Understanding Routing

First thing to understand is the flow where, and how, a URL is interpreted. A simpler flow is, user sends a request for http://example.com/about to the server, which would inspect the path of the URL, determine the page that user is requesting and then sends that page back.

With client-side routing in ReactJS, enabled by React-Router, things are not that simple. When user loads the site for the first time, the first request will always be to the server, and at this point, the client (browser) does not have any app code (JS) loaded yet until server returns a page containing required script tags to load React and React Router. Part 2 of this flow starts only when these scripts have loaded.

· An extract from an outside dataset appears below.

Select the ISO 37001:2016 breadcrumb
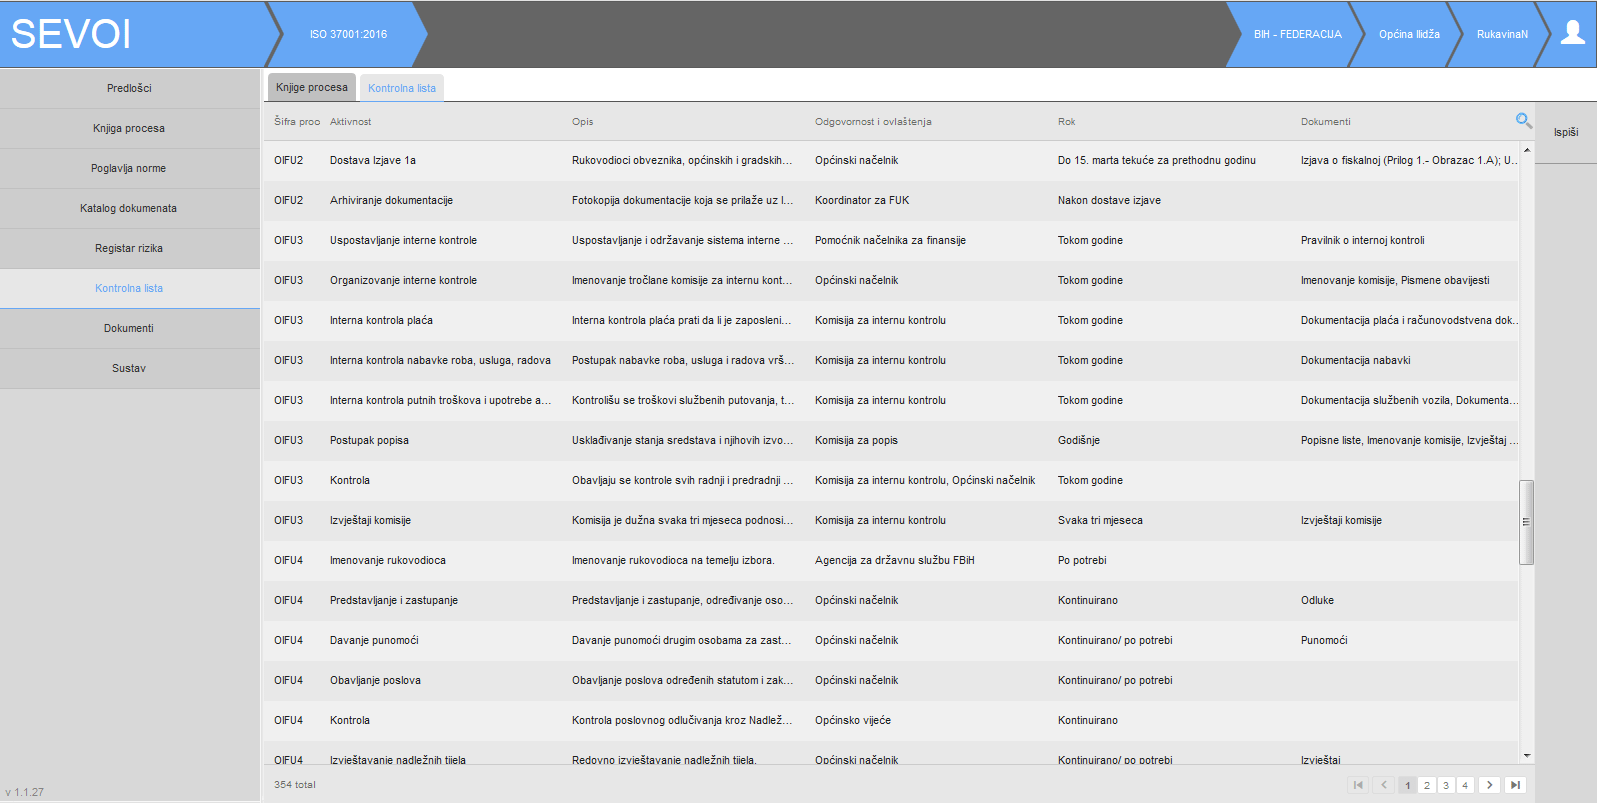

In part 2, when the user clicks on the ‘about’ navigation link for example, the URL is changed locally only to http://example.com/about (made possible by the History API), but no request to the server is made. Instead, React Router, on the client side, determines which React view to render and renders it. Assuming your ‘about’ page does not need to make any REST (API) calls, it's rendered already (and if you were looking into Network tab under Dev Console you would see no network calls for the page but only for the assets). This way, you have transitioned from site home-page to next page (‘about’ in this example) without any server request having fired further.

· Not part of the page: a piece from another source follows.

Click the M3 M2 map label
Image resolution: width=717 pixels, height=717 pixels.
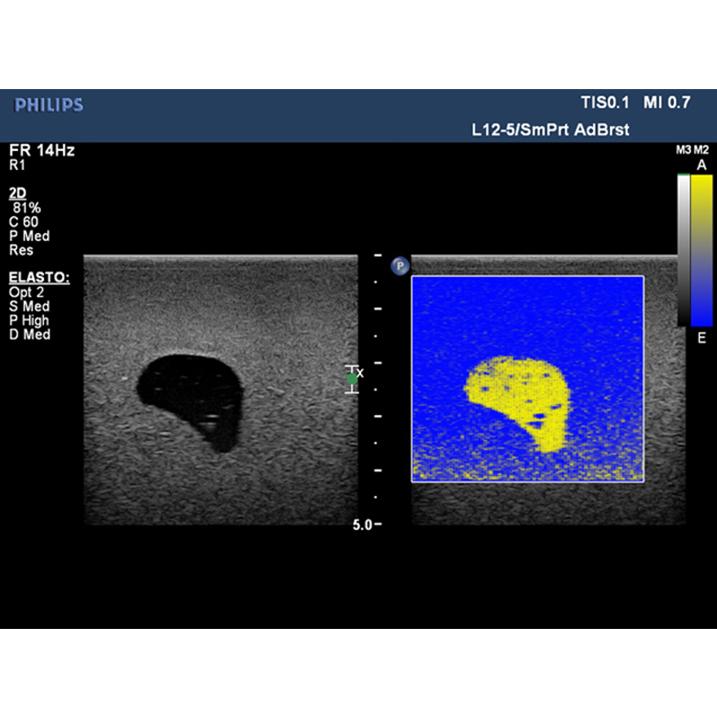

So basically, when you click a link, some Javascript runs that manipulates the URL in the address bar, without causing a page refresh, which in turn causes React Router to perform a page transition on the client side.

But now consider what happens if you copy the URL (http://example.com/about) from address bar and share it with a friend. Your friend has not loaded your website yet so, no React Router is running on her machine yet. So, here browser will make a server request directly to http://example.com/about.

And this is where the problem starts. The same URLs which work fine on the client side, because React Router is doing the routing, fails on the server side since server does not understand them, as there isn’t really an ‘about’ html page (file) in your webroot, so you end up with 404 errors for all such URLs when requested from the server. This same problem occurs when you refresh such a page rendered by React Router, in which case the browser makes a call to the URL in the address bar over network and gets a 404.

Solving The Routing Problem

To solve the problem of server unable to find a file thus, it needs to be configured to serve a static file, mostly index.html, in such cases.

This article explains the process when you are using Apache HTTP Server.

Step 1: Build your react app

Run the following command to generate a production build for your ReactJS app: npm run build.

  • Ensure to specify the hostname/path in package.json under homepage e.g. “homepage”: “http://example.com/path", if you are hosting the app at a path instead of root.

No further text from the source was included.